The classical Silurian Fossil site of Dudley is located in a old quarry.
The history of the quarry reaches far back. Already in the the 18th century had this site a name for fossils. One fossils was more famous than all others, it is the Trilobite Calymene blumenbachii that is also well known as the Dudley Bug or also Dudley Locust.
It was even used for jewellery. It was the symbol of the town Dudley till 1974 and featured on the Dudley County Borough Council coat-of-arms.
Even back in that time was the selling of Dudley fossils an welcome extra income for the quarry man. Even historical fossil fakes are known from Dudley.


(http://geologymatters.org.uk/collections/getrecord/WAGMU_GL612/)
Most of this historical Dudley fossils are been only preserved because there commercial and collective value so that they are sill around today.

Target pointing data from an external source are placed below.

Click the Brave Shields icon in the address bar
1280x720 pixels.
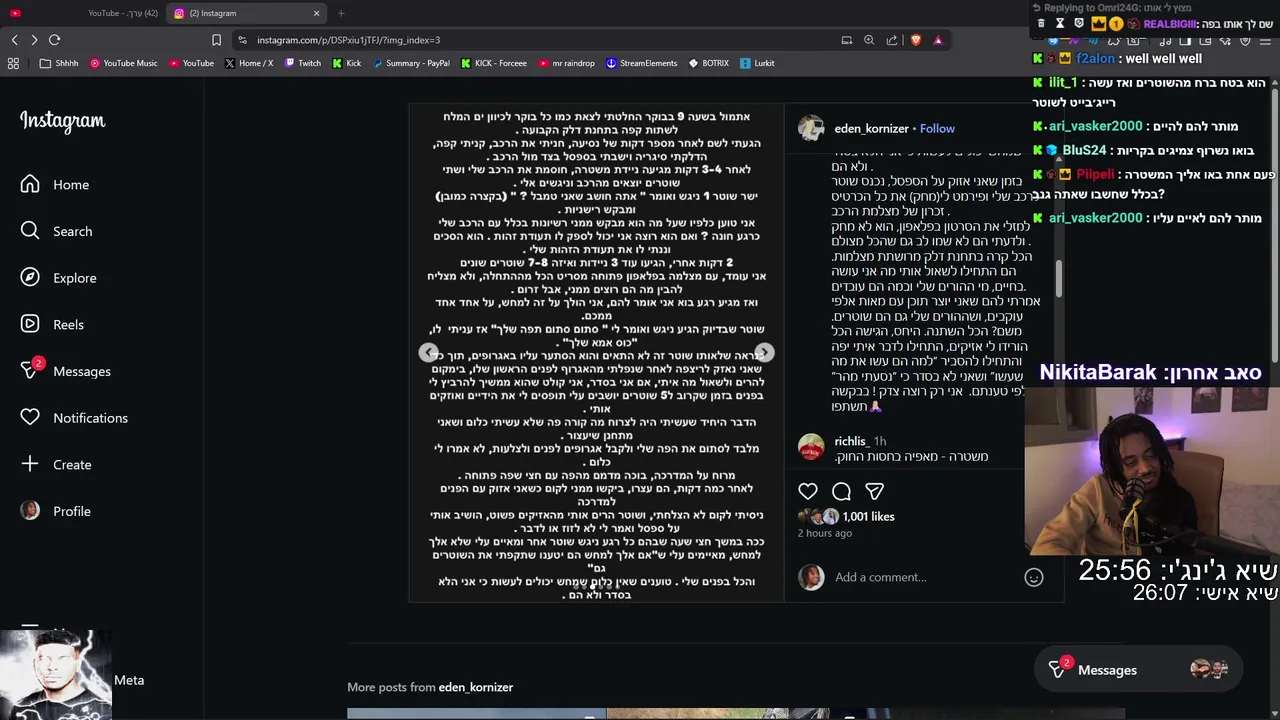pyautogui.click(x=915, y=40)
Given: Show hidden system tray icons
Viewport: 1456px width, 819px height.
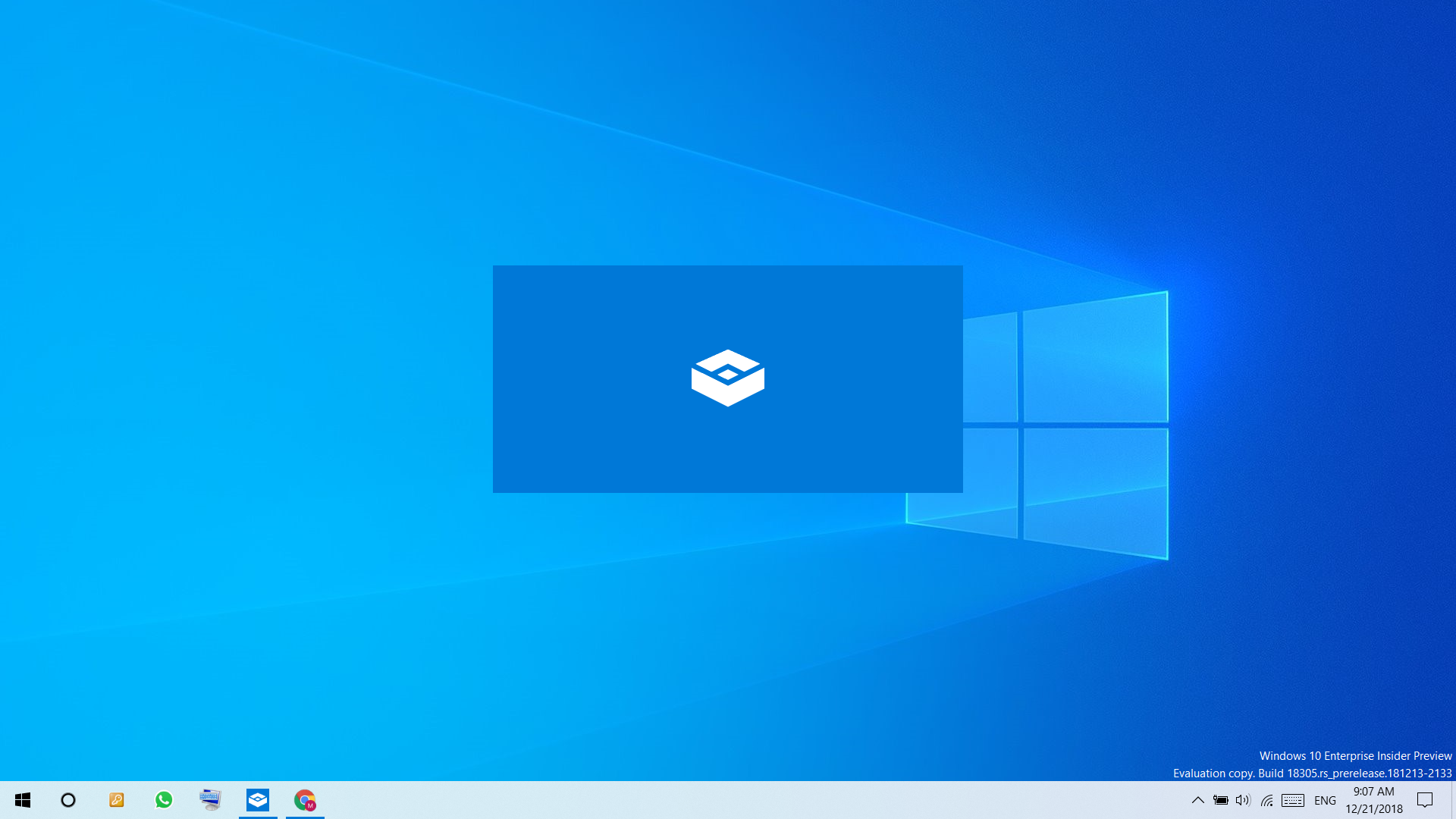Looking at the screenshot, I should click(x=1197, y=800).
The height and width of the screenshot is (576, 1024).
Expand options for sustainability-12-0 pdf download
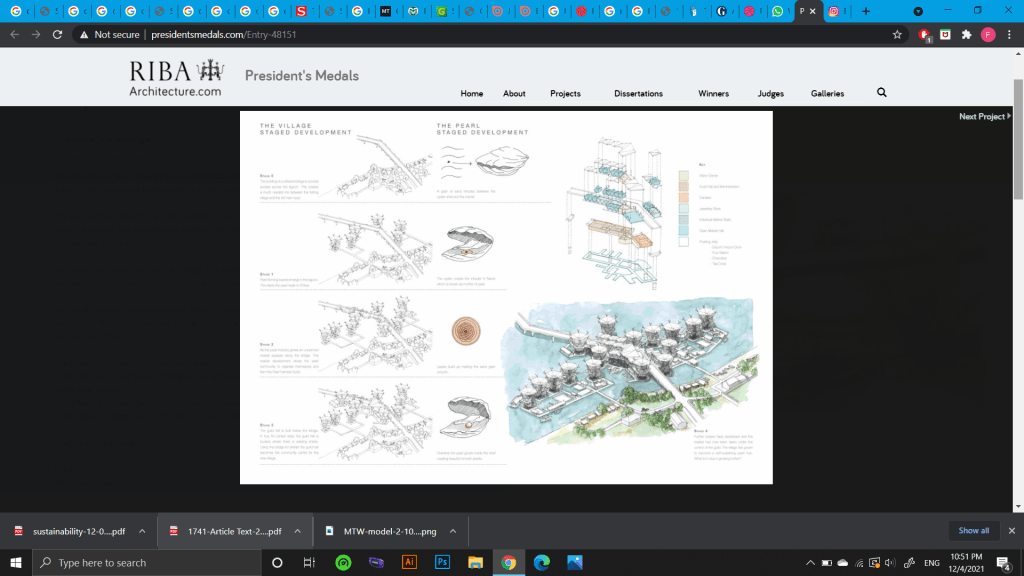point(142,531)
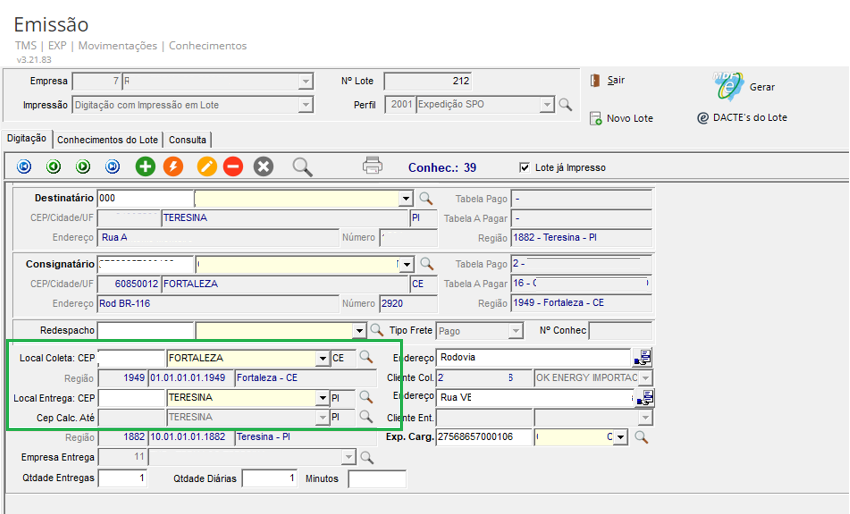Open the Consulta tab
This screenshot has height=514, width=850.
(x=187, y=140)
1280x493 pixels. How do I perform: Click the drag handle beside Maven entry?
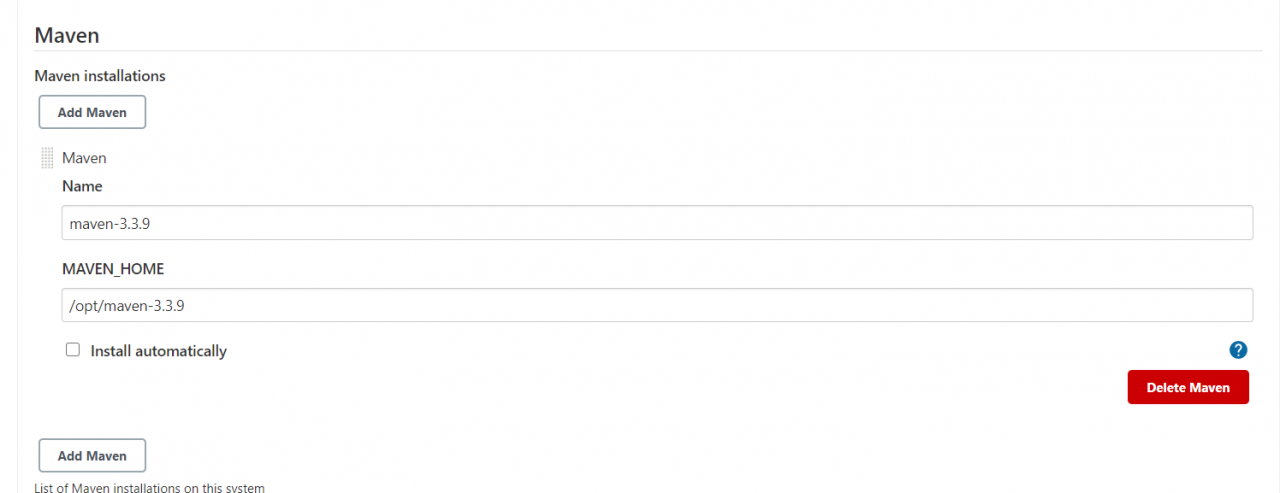47,158
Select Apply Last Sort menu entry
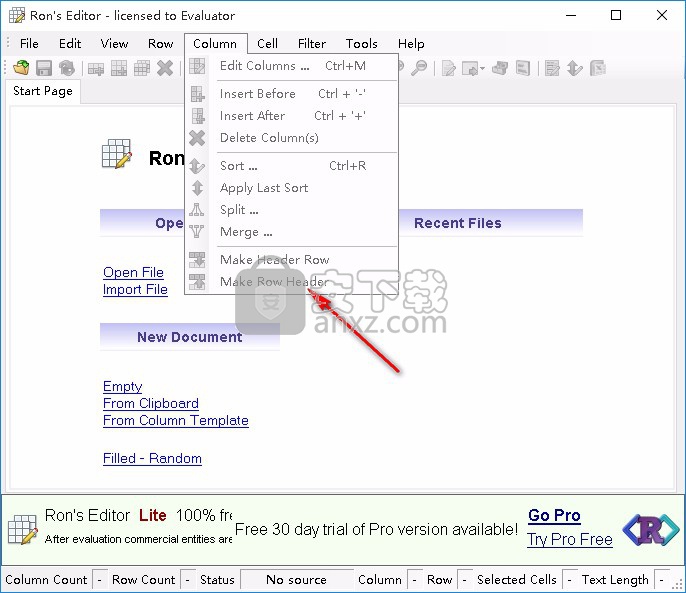686x593 pixels. 264,188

Even today coming from the estate of old private collections on fossils from Dudley up to the fossil market. Often, these pieces allow modern preparation technology to expose some more delicate details.

The true scientific value of this fossil site was first descried by Roderick Impey Murchison in 1839 proper. In the best times where about 20.000 tons of limestone per year quarried. The quarry finally closed in the year 1925.
Wren’s Nest was declared in 1956 as one of the first nature reserve of Geology in the UK.

Today a footpath passes the through the park-like overgrown former quarry.
Clearly the Corallian Limestone of “Nodular beds member” as gentle hills are visible. From these countless small fossils are washed out slowly by weathering.
The pick up of such finds is not prohibited. However, it is prohibited course of any degradation of bedrock or the use of tools. As discreet sign with “No hammer” friendly advises advises.
There are still very large areas with wave ripple marks. Apparently vegetation here is been prevented to overgrow these.
So visit Wren’s Nest is well worthwhile.

The classic fossil locality of Dudley is an excellent example of how a protected locality may still be alive. Every visitor will be able to find a small souvenir.